退職金が振り込まれました。貯蓄額が4000万円になったのですが、このまま預けていて大丈夫でしょうか。いくつかの銀行に預けた方が安心でしょうか?
退職金などの大きな金額の管理方法を慎重に考えることは大変重要なことです。特に、今回のケースのように貯蓄額が4000万円ほどある場合には、資産を守るためのリスク対策が欠かせません。本記事では、一つの銀行にまとめて預けておく際に生じるリスクをはじめ、お金の適切な管理方法や60代の貯蓄事情などを紹介します。 ▼定年退職時に、「1000万円」以上の貯蓄がある割合は日本でどれくらい?
同じ銀行に4000万円まとめて預けておくリスク
退職金を含む大きな金額を手にした場合には、管理方法を慎重に検討する必要があります。リスクを避けて資産を守るためには、分散預金や資産運用を考えることが大切です。ここでは、3つのリスクについて紹介します。 ■預金保険制度(ペイオフ)が適用されない 預金保険制度(ペイオフ)は、金融機関が破綻した場合に預金者を保護するための仕組みですが、預金額が全額保護されるわけではありません。預金額が1000万円を超える分に対しては、保証が適用されないため注意が必要です。例えば、退職金を含む4000万円を預けていた銀行が破綻した場合、1000万円までは保障されるものの、残りの3000万円は返還されない可能性があります。そのため、複数の金融機関に分けて預けることがリスクヘッジとして有効です。 ■金利が低いためお金が増えない 近年は超低金利時代が続いています。仮に1000万円を金利0.3%の銀行に10年間定期預金として預けた場合、その利息は税引き後でわずか24万円程度にしかなりません。また、インフレ率によっては現金の実質価値が目減りすることになるでしょう。

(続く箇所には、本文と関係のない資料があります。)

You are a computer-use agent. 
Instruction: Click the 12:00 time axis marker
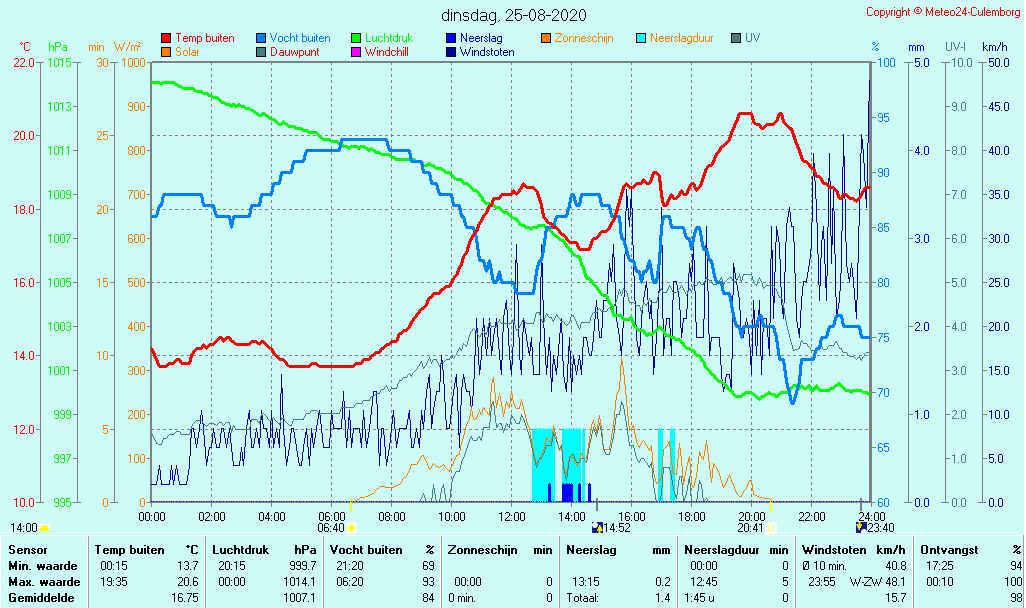point(511,516)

貯蓄が1000万円を超えたら分散してリスクを減らそう
貯蓄額が1000万円を超えた場合、金融機関の破綻時に備えて資産を分散させることが大切です。特に、預金保険制度(ペイオフ)を意識した対策を行うことで、リスクを減らせます。 ただし、家族の名義を借りて開設した銀行口座に預けた自分の資産は他人名義のものとして扱われるため、ペイオフの対象外となることに注意が必要です。 なお、証券口座に資産を移す方法もあります。証券会社は顧客の資産を分別管理する義務があるため、仮に証券会社が破綻した場合でも、預けている資金は保護されます。そのため、証券口座への資産移行も一つの選択肢といえるでしょう。